In the afternoon we made our pilgrimage to the Skull Island. It is one island over from Lola. We had to stop at a village at the big island next door to pick up the elder who owns the Skull Island. It was 25 Solomon per person to visit. Matohite, not sure of the spelling here, was probably 70 something but he jumped right into our dink like a spring chicken.
We cut across the crescent lagoon of his home island to the opposite tip where a small round island sites just off shore. The chop was still running so after letting the crew off I tied our dink's stern line to an overhanging tree while Hideko tied the bow line to a palm on shore. This kept the dink off the rocky coastline.
The island was a coral heap with some sand in the middle and trees and foliage everywhere. A short path took us to the shrine.
Wow. It was amazing to see this piece of living history. It had survived the ravages of many years and one world war. The shrine is a wooden A frame structure placed upon a large mound of coral. All around the mound are skulls of warriors, shell money and customary head chopping axes, all in advanced stages of decay. Matohite opened the shrine for us to display the sacred resting place of the skulls of the chiefs. We were told one was the dreaded Ingava.
To one side there are three head stone like structures chiseled from local stone. These, it was said, were shrines to the gods that would ensure successful fishing. There was also a cement box with no lid in the area. Hideko asked Matohite what the significance of the box was. He said, "that's mine".
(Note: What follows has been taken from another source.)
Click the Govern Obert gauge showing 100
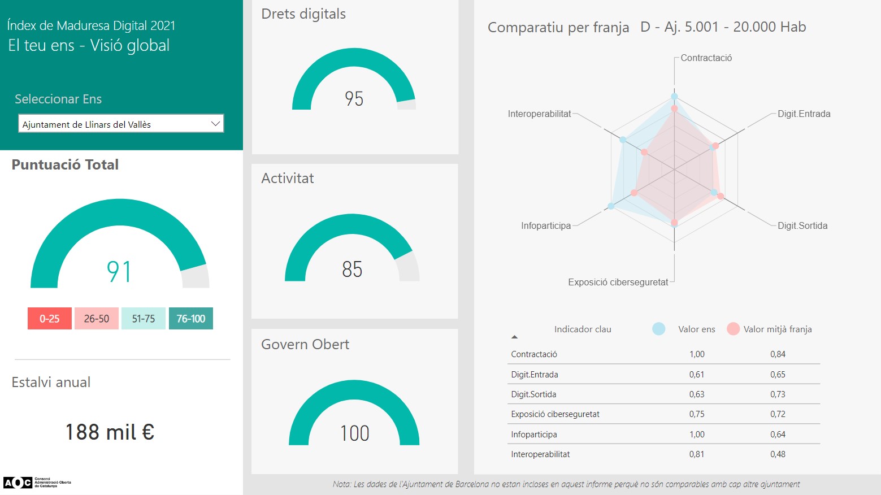This screenshot has height=495, width=881. [354, 415]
In the brush on the way out we saw the grave sites of Matohite's father and brother. Both cement boxes with lids and crucifixes above them. An odd contrast to the skull mound a mere 5 meters away. After soaking up the history of the place a bit more, we returned to the village and thanked Matohite for generously sharing his heritage and sacred place with us.
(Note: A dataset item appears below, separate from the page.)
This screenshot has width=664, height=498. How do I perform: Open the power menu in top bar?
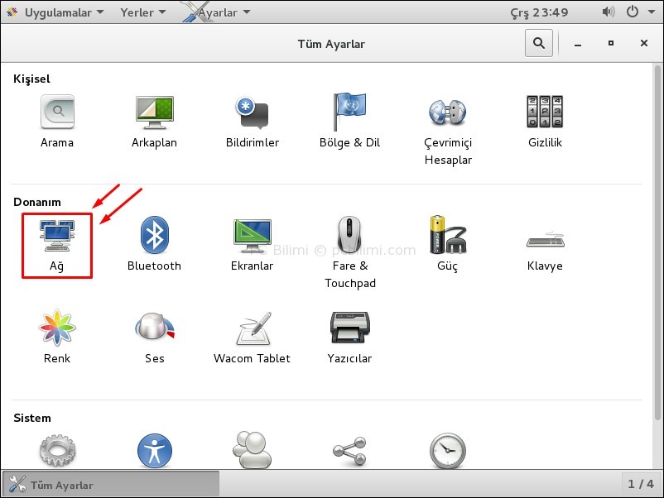[638, 12]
On the way back to the resort we ran out of fuel. No problem because we always keep a 5 liter emergency jug in the dink. It highlighted how much running around we had done today though. The round trip to Noro alone was probably a good 10 miles.
We wrapped up our day, and last night in the anchorage, at the Lola Island resort for drinks and dinner. It was nice to finally have a good talk with Joe. He is an interesting guy, hailing from the Seattle area and having a lot of fishing experience. If you love fishing, any kind, fly, trawl, spear, deep sea, reef, whatever, you would go bonkers at this place.
After a lovely evening we said a fond farewell to our hosts Lisa and Joe. Back at the big boat it was a perfect sleeping night.